By David Isaac, World Israel News
With Israel’s right splintered among warring parties and the left exploring ways to coalesce, Prime Minister Benjamin Netanyahu called for a strong turnout as 120,000 Likud party voters headed to the polls on Tuesday to determine the party’s list of candidates that will compete in the April 9 elections.
“Combinations among left-wing parties endanger us,” Netanyahu said, according to Israel Hayom. The paper reported that the prime minister had reached out to the new head of the Jewish Home party, Rabbi Rafi Peretz, on Monday night, asking him to work for the unification of small right-wing parties, among them Otzma Yehudit (“Jewish Strength”) and Zehut (“Identity”).
Polls show that neither party will pass the electoral threshold of 3.25 percent.

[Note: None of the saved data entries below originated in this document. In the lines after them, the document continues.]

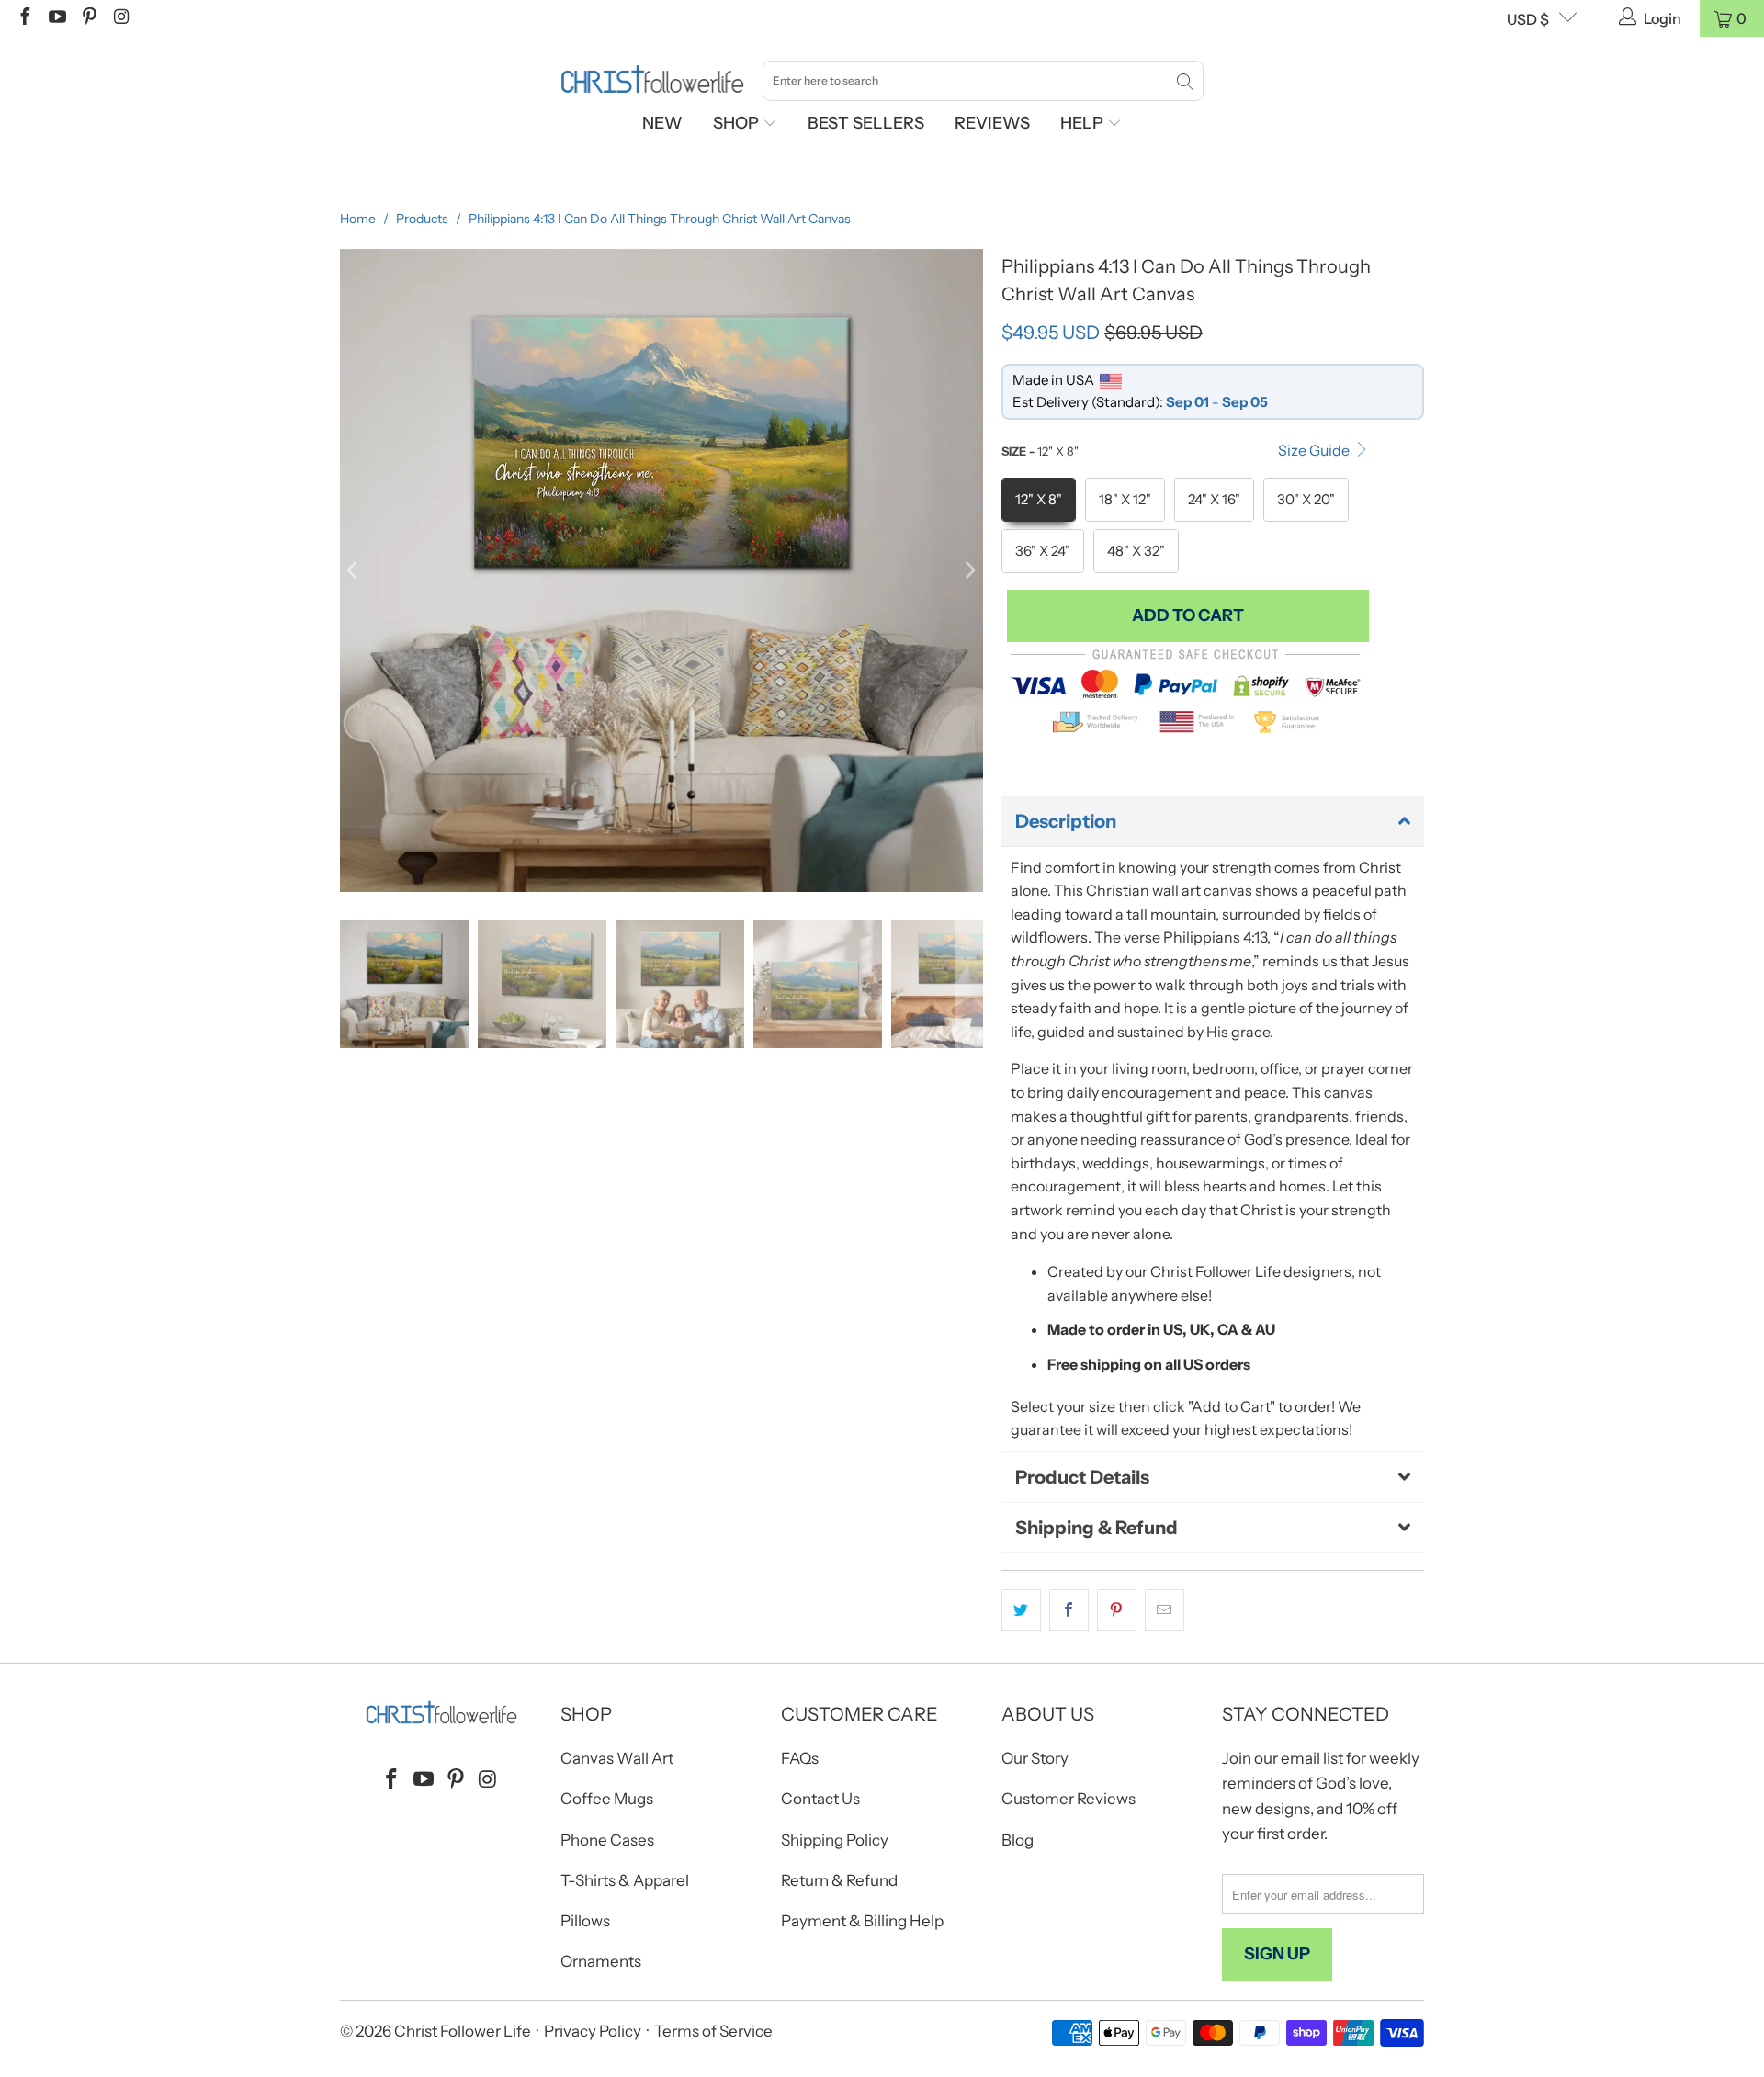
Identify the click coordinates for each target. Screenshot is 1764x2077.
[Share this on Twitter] (1021, 1610)
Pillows (585, 1921)
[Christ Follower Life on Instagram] (120, 18)
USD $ (1528, 19)
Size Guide (1315, 450)
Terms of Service (713, 2031)
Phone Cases (607, 1840)
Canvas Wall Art (616, 1758)
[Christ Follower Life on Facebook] (24, 18)
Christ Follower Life (462, 2031)
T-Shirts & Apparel (624, 1880)
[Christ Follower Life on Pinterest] (88, 18)
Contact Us (820, 1798)
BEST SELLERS (866, 123)
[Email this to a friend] (1164, 1610)
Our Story (1035, 1758)
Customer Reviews (1068, 1798)
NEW (662, 123)
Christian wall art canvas (1169, 890)
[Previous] (353, 570)
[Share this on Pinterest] (1116, 1610)
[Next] (969, 570)
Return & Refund (839, 1880)
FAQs (800, 1758)
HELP (1083, 123)
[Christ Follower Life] (652, 80)
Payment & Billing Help (862, 1921)
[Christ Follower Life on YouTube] (56, 18)
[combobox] (983, 81)
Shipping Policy (834, 1840)
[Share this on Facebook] (1069, 1610)
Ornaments (600, 1961)
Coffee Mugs (606, 1798)
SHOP (738, 123)
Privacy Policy (592, 2031)
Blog (1017, 1840)
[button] (1212, 821)
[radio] (1038, 500)
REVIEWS (992, 123)
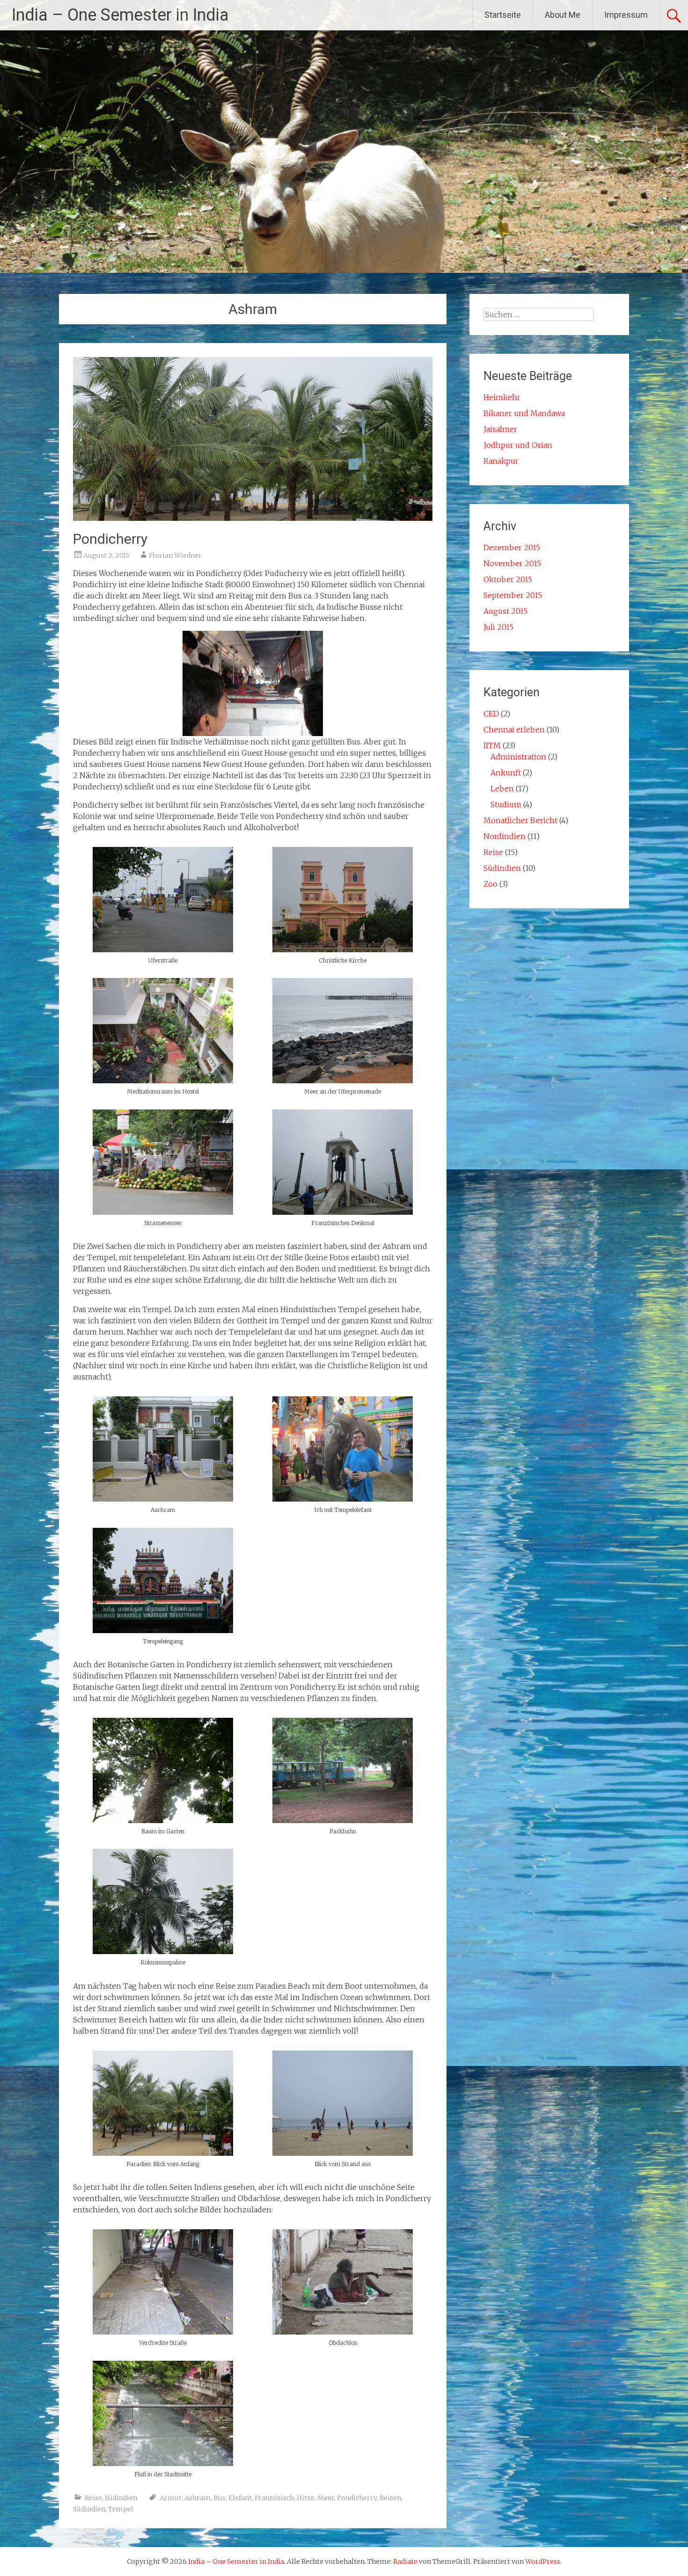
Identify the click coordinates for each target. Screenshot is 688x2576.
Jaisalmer (500, 429)
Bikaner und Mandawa (524, 413)
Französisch (274, 2498)
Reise (93, 2498)
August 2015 (505, 611)
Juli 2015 (498, 627)
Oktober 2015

That is the minimum percentage of the national vote a party requires in order to enter Israel’s parliament with four seats. Netanyahu fears that if one or more of the right-wing parties fail to pass the electoral threshold, it may be enough to bring a left-wing government to power, Israel Hayom reports.
Netanyahu failed in an eleventh hour bid to lower the electoral threshold immediately following the announcement of Education Minister Naftali Bennett and Justice Minister Ayelet Shaked that they were leaving the Jewish Home party to form the New Right party. Ironically, Israel’s right has led a decades-long effort to raise the electoral threshold with the purpose of creating more political stability by reducing the number of smaller parties.
Fighting for a seat
Polls consistently show the Likud taking 30 seats in the 120-seat Knesset. That means, the 143 Likud candidates are competing for less than 30 spots, actually 21, as some spots have already been set aside for various reasons (Netanyahu asked Likud officials to grant him the right to pick three candidates, two more than usual, arguing it was necessary “to ensure victory”). Likud members will vote whether to approve Netanyahu’s request during the primaries.
This fact has raised the tension in these primaries, as more than 30 current Likud Knesset members compete for the limited openings. None want to find themselves among the 10 left out in the cold when the 21st Knesset convenes after the April 9 elections.
Likud candidates have been scouring the land for votes, visiting local Likud branches to drum up support, Israel Hayom reports. Even senior ministers have been lobbying hard, seeing themselves as potential heirs to Netanyahu, they want to finish as close to the top of the Likud food chain as possible.